Pull request overview

Adds Apache Gluten/Velox (and related accelerators) support to the DataFlint UI’s SQL plan flow view, including new node classifications/labels, metrics, accelerator badges, and stage-assignment improvements, plus a runnable Docker + example app environment for validation.

Changes:

Extend SQL node typing/renaming and metric handling to cover Gluten/Velox operators and Velox-native metrics.
Improve stage identification for Gluten WholeStageCodegenTransformer and broaden exchange/stage-boundary handling.
Add UI accelerator badges and a Docker + Scala example app for running/validating Gluten/Velox plans.

Reviewed changes

Copilot reviewed 17 out of 17 changed files in this pull request and generated 3 comments.

Show a summary per file

File	Description
spark-ui/src/reducers/SqlReducerUtils.ts	Add Velox/Gluten node mappings, metric allowlists/transformers/renames, exchange/aggregate lists, and accelerator lookup.
spark-ui/src/reducers/SqlReducer.ts	Add fallback plan-description parsing, Gluten codegen-id inference, and extend exchange/broadcast metric handling.
spark-ui/src/reducers/PlanParsers/ProjectParser.ts	Support parsing `ProjectExecTransformer`.
spark-ui/src/reducers/PlanParsers/hashAggregateParser.ts	Support alternate `Keys:` / `Functions [...]` formats.
spark-ui/src/reducers/PlanParsers/FilterParser.ts	Support parsing `FilterExecTransformer`.
spark-ui/src/reducers/PlanParsers/ExchangeParser.ts	Broaden exchange type parsing to include Columnar/Broadcast exchange variants.
spark-ui/src/reducers/PlanGraphUtils.ts	Extend “skip-through” node list for input-row backtracking with Velox/Gluten node names.
spark-ui/src/reducers/tests/GlutenStageAssignment.spec.ts	New test validating stage assignment with a real Gluten fixture.
spark-ui/src/reducers/tests/gluten-sql4-fixture.json	New fixture data for Gluten stage assignment test.
spark-ui/src/components/SqlFlow/StageNode.tsx	Show accelerator badge (Velox/Photon/RAPIDS/DataFusion) on nodes.
spark-ui/src/components/SqlFlow/SqlLayoutService.ts	Treat Columnar/Comet/GPU exchanges as split exchange nodes in layout.
spark-plugin/example_3_5_1/src/main/scala/io/dataflint/example/GlutenVeloxExample.scala	New Scala example app exercising common operators under Gluten/Velox.
spark-plugin/example_3_5_1/src/main/scala/io/dataflint/example/DataFusionCometExample.scala	Comment out a hardcoded local-path example line.
docker/gluten/run-gluten-example.sh	Automation script to build artifacts, download Gluten bundle, and run Docker.
docker/gluten/Dockerfile	New container image to run Spark + Gluten/Velox + DataFlint example.
docker/gluten/docker-compose.yml	Compose definition for running the Gluten example container.
docker/gluten/.gitignore	Ignore generated jars/test data/event logs for the Docker example.

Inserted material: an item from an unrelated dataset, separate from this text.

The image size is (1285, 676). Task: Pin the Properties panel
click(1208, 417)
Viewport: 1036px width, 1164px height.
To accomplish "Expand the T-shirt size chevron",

Comments suppressed due to low confidence (1)

spark-ui/src/reducers/SqlReducer.ts:824

In calcBroadcastExchangeDuration, the time to build / time to collect durations are currently not added to duration because they’re on a separate statement starting with unary +, so the function always returns only time to broadcast. Combine these into a single summed expression (or duration += ...) so the returned duration reflects all broadcast phases.

  if (nodeName === "BroadcastExchange" || nodeName === "ColumnarBroadcastExchange") {
    const duration = getMetricDuration("time to broadcast", metrics) ?? 0;
    +(getMetricDuration("time to build", metrics) ?? 0) +
      (getMetricDuration("time to collect", metrics) ?? 0);
    return duration;

💡 Add Copilot custom instructions for smarter, more guided reviews. Learn how to get started.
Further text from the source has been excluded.